O juiz Douglas de melo Martins (Vara de Interesses Difusos e Coletivos de São Luís) condenou o Banco Itaú Unibanco a manter, no prazo de 30 dias, o funcionamento presencial das agências bancárias desativadas na Cohama e na Rua da Paz, em São Luís, sob pena de multa diária de R$ 10 mil, por unidade.
O banco foi obrigado a pagar indenização por danos morais coletivos no valor de R$ 500 mil, corrigido pelo índice IPCA (Índice Nacional de Preços ao Consumidor Amplo) e juros de 1% ao mês a contar do evento, a ser aplicado ao Fundo Especial de Direitos Difusos, mais custas e honorários a advogados de 10% sobre o valor da condenação.
A sentença judicial aceitou pedido do Instituto de Promoção e Defesa do Cidadão e Consumidor do Maranhão (Procon-MA) e do Sindicato dos Empregados em Estabelecimentos Bancários do Maranhão (SEEB-ma) em Ação Civil Pública contra o Itaú Unibanco, para suspender e, depois, proibir o fim das atividades daquelas agências bancárias, na capital.
O Procon acusou a medida de “extrema gravidade”, considerando que as duas agências concentravam cerca de 6 mil consumidores, dos quais aproximadamente 3 mil são aposentados e pensionistas do INSS, que dependem do atendimento físico para o recebimento de seus benefícios e sobrevivência.
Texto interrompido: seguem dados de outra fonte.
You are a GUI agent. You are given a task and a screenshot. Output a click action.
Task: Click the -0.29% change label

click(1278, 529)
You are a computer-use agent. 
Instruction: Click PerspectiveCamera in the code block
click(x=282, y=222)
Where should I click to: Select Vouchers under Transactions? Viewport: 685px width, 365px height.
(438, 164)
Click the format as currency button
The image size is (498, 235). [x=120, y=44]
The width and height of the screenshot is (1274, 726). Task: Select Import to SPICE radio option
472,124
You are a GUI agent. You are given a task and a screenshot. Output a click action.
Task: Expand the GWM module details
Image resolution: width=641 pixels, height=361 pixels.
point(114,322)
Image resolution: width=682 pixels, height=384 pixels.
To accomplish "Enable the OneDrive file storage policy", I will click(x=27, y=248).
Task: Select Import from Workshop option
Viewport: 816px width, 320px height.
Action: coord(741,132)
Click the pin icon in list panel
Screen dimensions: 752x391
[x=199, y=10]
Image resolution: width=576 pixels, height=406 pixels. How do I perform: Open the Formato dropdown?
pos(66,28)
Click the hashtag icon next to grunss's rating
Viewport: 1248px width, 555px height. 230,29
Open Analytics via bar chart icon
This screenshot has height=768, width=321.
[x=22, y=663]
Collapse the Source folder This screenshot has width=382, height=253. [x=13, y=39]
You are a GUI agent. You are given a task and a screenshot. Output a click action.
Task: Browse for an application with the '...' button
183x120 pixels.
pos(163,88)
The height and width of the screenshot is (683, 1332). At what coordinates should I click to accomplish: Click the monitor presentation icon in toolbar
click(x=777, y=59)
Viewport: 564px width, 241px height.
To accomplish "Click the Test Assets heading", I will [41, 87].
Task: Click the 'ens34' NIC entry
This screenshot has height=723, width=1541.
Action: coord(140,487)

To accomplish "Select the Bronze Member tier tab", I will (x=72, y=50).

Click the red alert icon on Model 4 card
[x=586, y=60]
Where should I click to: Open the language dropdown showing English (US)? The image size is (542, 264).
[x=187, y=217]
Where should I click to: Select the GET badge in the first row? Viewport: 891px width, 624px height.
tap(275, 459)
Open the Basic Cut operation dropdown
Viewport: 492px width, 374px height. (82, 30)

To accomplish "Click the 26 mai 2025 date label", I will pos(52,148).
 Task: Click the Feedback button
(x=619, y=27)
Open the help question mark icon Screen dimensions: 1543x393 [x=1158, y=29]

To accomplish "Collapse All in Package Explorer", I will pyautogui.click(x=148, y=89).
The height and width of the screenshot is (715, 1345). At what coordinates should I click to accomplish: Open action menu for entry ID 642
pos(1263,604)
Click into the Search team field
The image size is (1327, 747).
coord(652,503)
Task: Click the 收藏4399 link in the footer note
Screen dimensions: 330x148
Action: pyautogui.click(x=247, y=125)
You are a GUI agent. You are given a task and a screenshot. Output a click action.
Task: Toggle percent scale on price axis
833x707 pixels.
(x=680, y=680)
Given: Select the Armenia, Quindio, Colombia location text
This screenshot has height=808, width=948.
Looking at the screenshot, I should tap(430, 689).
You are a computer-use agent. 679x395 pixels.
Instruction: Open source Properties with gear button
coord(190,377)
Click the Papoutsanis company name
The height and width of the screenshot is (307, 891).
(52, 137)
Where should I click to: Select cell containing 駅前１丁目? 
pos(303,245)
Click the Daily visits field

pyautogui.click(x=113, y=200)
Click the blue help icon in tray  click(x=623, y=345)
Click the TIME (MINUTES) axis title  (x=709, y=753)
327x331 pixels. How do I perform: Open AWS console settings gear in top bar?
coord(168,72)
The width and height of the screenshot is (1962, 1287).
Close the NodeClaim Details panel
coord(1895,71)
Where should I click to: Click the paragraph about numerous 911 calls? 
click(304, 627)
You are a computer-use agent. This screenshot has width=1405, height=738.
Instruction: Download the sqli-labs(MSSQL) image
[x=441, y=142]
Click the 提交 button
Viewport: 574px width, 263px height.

Para o Procon, o fechamento das agências exclui parcela da população local, como pessoas idosas, quem recebe baixa renda ou sem letramento digital, forçando a procura por agências já sobrecarregadas, o que piora a ocorrência de filas excessivas, superlotação e atendimento precário.
Em resposta, o Itaú Unibanco defendeu a suficiência dos canais digitais de atendimento – aplicativos e internet – e a expansão de transações remotas como justificativas bastantes para a desativação de sua malha física presencial, mas o Judiciário não aceitou a justificativa.
O juiz Douglas de Melo Martins sustentou sua decisão no entendimento de que o serviço bancário, como serviço de relevância pública e caráter essencial à vida em sociedade, está sujeito ao Código de Defesa do Consumidor, segundo o qual os fornecedores são obrigados a prestar serviços “adequados, eficientes, seguros e, quanto aos essenciais, contínuos”.
No caso, o juiz relatou que, o encerramento das agências da Cohama e da Rua da Paz, atingiu cerca de 6 mil pessoas – metade beneficiária do INSS. E julgou que o fechamento simultâneo dessas duas unidades de grande porte, situadas em polos de grande movimento de pessoas e do comércio, representou “quebra injustificada do dever de continuidade do serviço”.
Segundo o juiz, “a jurisprudência(entendimento firmado) do Superior Tribunal de Justiça é firme no sentido de que a quebra dos padrões normativos de qualidade e a intranquilidade social gerada pela degradação na prestação dos serviços bancários ensejam a devida reparação imaterial coletiva”.